Many users criticized the procedure because they could no longer access the content shared on the platform as usual. "Frequency Limit Exceeded," read an often-shared screenshot of those who had hit their limit. The hashtag spread in German-speaking countries
Musk reacted and announced in another post on Twitter that he wanted to increase the limit soon. Users of verified accounts could then read up to 8000 posts per day instead of 6000, those with unverified accounts 800 instead of 600. New unverified accounts would then have access to a maximum of 400 instead of 300 posts. He later tweeted, "Now at 10,000, 1,000 and 500." He could have meant that the limit should be increased again.
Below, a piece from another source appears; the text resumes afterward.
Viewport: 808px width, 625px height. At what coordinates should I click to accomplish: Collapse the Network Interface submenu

The fact that different reading restrictions apply to verified and unverified users also caused harsh criticism. The background: Twitter had changed the assignment of verification ticks under Musk. Users can get these with a paid subscription and only have to enter a phone number. Twitter used to give them only to properly verified public interest accounts.
Twitter in crisis mode
A lot has changed in the short message service since Musk took over Twitter a good eight months ago. The rededication of the verification tick caused a lot of criticism. Many celebrities for whom the ticks were once created refused to pay money for them. In contrast, many Musk fans and right-wingers, encouraged by Musk as an influential amplifier of their political views, jumped on the bandwagon.
Musk bought Twitter for around $44 billion last October. This was followed by a slump in advertising revenue, and he now relies more on subscription revenue. The subscription costs EUR 9.52 per month for one user. Companies and organizations should pay a monthly basic fee of 950 euros plus 50 euros for each linked account for a golden yellow verification symbol.